Третий вывод произнесен не был, но рожден был. Наши длинные языки нашептали его остальным пацанам класса, и вот поздней осенью 55-го года, в помпезном, всегда пустом сквере, расположенном недалеко от школы, перед музеем истории большевистских организаций Азербайджана, ниже постамента высоченной статуи Сталина, состоялась премьера поставленного мною действа: «Большевичка Нина отвлекает внимание царского жандарма».

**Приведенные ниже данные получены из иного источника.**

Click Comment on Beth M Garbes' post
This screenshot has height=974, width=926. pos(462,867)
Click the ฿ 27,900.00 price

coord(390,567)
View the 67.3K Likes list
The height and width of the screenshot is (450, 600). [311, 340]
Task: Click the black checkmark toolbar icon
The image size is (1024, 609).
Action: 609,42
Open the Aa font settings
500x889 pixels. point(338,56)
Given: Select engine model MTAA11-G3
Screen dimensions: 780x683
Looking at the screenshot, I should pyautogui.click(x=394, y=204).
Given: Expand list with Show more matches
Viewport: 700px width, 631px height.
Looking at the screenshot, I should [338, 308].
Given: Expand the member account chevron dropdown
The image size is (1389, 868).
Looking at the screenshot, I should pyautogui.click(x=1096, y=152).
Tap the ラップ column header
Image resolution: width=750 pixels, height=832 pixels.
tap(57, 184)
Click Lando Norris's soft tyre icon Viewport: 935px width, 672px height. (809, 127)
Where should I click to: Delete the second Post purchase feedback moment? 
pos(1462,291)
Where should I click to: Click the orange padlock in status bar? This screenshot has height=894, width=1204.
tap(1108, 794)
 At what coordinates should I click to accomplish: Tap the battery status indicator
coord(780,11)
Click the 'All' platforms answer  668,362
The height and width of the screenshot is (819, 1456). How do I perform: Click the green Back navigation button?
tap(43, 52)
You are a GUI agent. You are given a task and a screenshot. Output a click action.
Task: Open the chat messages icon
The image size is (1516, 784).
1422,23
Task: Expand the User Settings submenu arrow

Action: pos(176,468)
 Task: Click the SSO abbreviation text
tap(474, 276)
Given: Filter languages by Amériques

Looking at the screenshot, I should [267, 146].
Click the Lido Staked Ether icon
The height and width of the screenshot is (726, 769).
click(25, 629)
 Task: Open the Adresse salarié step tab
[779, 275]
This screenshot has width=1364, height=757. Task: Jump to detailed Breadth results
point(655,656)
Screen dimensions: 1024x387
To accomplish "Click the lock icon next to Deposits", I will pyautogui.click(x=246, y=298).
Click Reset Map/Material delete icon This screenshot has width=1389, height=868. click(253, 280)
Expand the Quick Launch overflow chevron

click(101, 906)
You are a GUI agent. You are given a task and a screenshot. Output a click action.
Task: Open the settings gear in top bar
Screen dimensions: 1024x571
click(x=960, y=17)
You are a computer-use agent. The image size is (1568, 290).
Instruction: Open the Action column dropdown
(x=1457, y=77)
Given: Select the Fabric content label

В качестве сценической площадки был выбран бассейн фонтана, естественно, бездействующего. На одной стороне его борта сгрудились зрители – пацаны из нашего и смежного классов. На диаметрально противоположной стороне, как на сундуке, сидели, болтая ногами, шестеро носильщиков. Под их болтающимися ногами лежали пузом на ранцах несколько наборщиков, верстальщиков и печатников. Они пыхтели, изображая тяжелое дыхание запертого в подвале трудового коллектива, и постукивали палочками по днищу фонтана – это был шум печатного станка.
Играющий жандарма Коля Холодов шел рыскающей розыскной походкой от непосредственно фонтана к видимым носильщикам, а также невидимым верстальщикам. Он зловеще поигрывал «эфесом» шашки – толстенной палки, заткнутой за ремень, и взволнованные зрители понимали, что эта-то сволочь непременно погубит типографию, а может быть, и все большевистское движение Закавказья. Но навстречу губителю порывисто кинулась Нина – то бишь Вовка, под ученическую куртку которого были впихнуты два детских резиновых мяча нехилого диаметра и почти первозданной упругости. Весь Вовкин вид выражал такую беззаветную готовность к прелюбодеянию, что жандарм, хоть и сволочь, но все же мужик, замедлил шаг.